**EXERCISE DIRECTIONS:** Set down the material word for word, from the line that contains "Given: Click the Bill To header" through the end, inclusive, and leave the pictures out.

**EXERCISE INPUTS:**
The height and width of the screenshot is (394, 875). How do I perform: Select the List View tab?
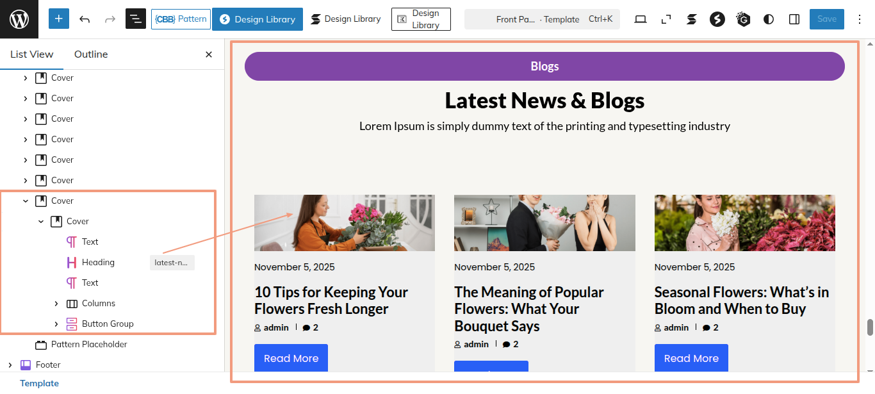tap(32, 54)
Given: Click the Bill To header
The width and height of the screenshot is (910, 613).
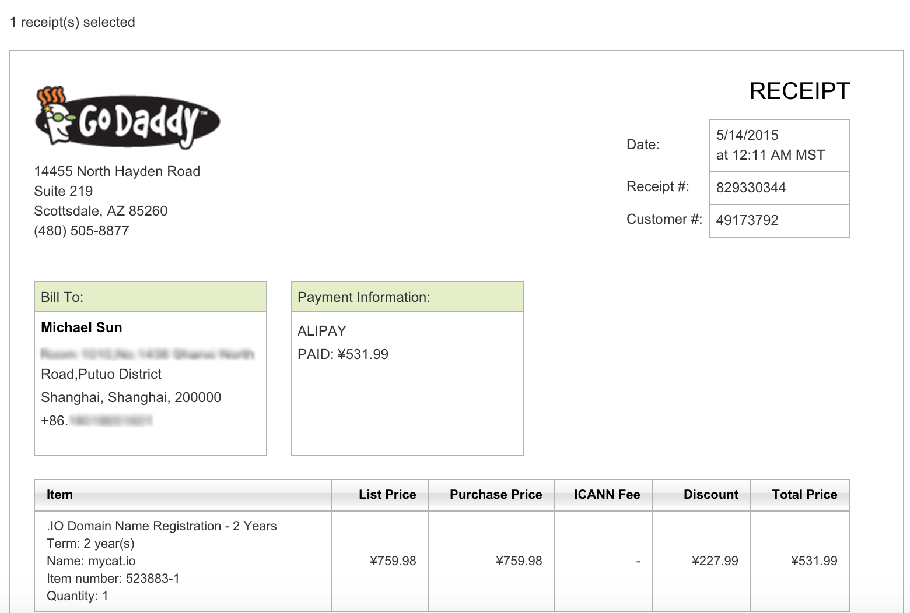Looking at the screenshot, I should click(151, 297).
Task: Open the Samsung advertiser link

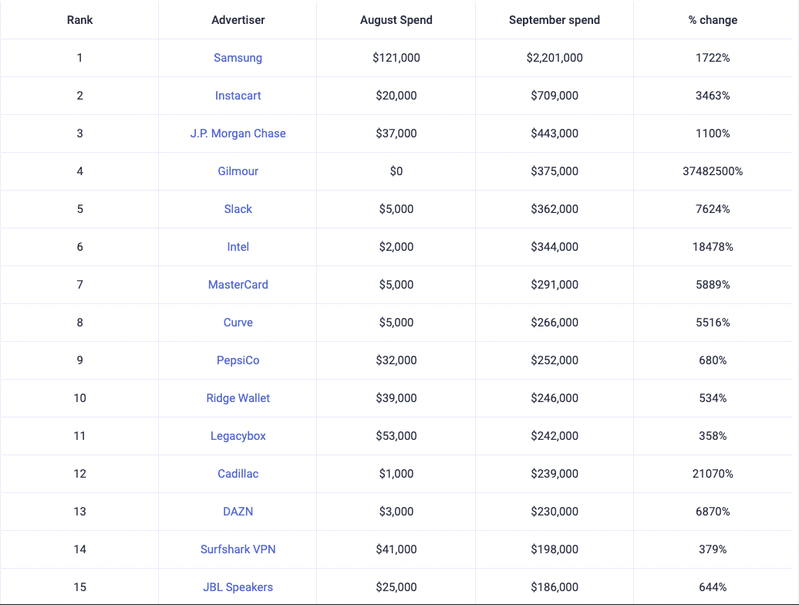Action: click(x=238, y=58)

**SOLUTION:**
Given: Click the Bill To header
The width and height of the screenshot is (910, 613).
Looking at the screenshot, I should click(151, 297).
Task: Open the Samsung advertiser link

Action: click(x=238, y=58)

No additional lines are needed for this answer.